Starting after 9/11, the War in Iraq began as did the operation for Osama Bin Laden. Maya (Jessica Chastain) is a young CIA officer who joins forces with military operatives and makes it her personal mission to take down one of history's greatest known terrorists.

Zero Dark Thirty plays a game of hunting terrorists, assuming from the start that everyone watching the film is on board with the story. Perhaps after a day of watching four other movies straight, it was hard for me to focus. Their plans were meant to be understood, characters to attach to, and controversial scenes to spark dialogue about detainee torture. But unlike director Kathryn Bigelow's and writer Mark Boal's previous war hit The Hurt Locker (2009), this film doesn't execute its story.
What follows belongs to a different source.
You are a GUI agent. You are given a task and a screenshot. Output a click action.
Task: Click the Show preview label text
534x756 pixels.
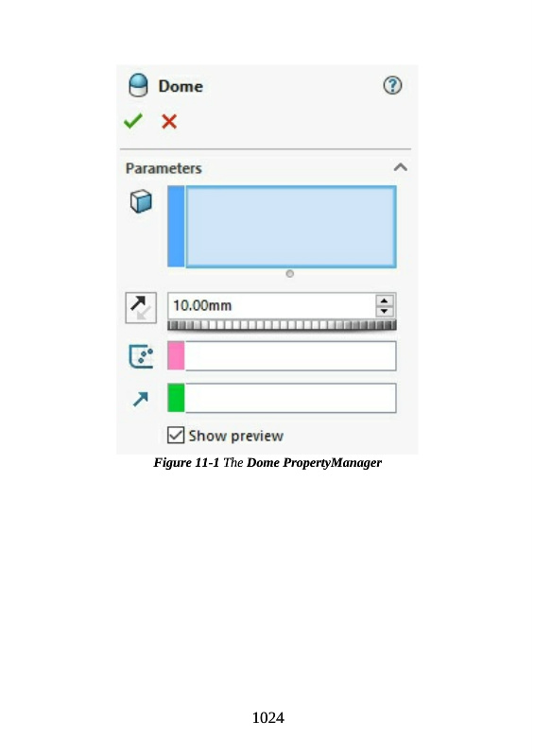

Actually drawing parallels to The Hurt Locker, Zero Dark Thirty struggles to stand on its own. A major similarity is the protagonist: Zero Dark Thirty's Maya to The Hurt Locker's William James. Both are a standalone figure in a world that's against their undeniable gut feelings and instincts. While James' head is on the battlefield disabling bombs, Maya leads her neverending cause to find Osama Bin Laden. Passionate, she is determined to hit her targets, something those around her rally behind, or are against, and can't manage to discover to do the same for themselves.

On Maya's shoulders is where the film rests. Unlike The Hurt Locker, which created a seamless stream of tension packed moments and matching climatic releases, a lot of Zero Dark Thirty's story is a leadup to a decent forty five minutes of detaining of Bin Laden. Otherwise, the film can be uninteresting. Even though Jessica Chastain carries the film, the overall product is not particularly exemplary.

My Favorites for the day:
Silver Linings Playbook and Beasts of the Southern Wild. Though I wouldn't say Zero Dark Thirty, Lincoln, and Life of Pi were horrible (actually, scratch that, Lincoln was), they were just weaker nominations of the nine this year.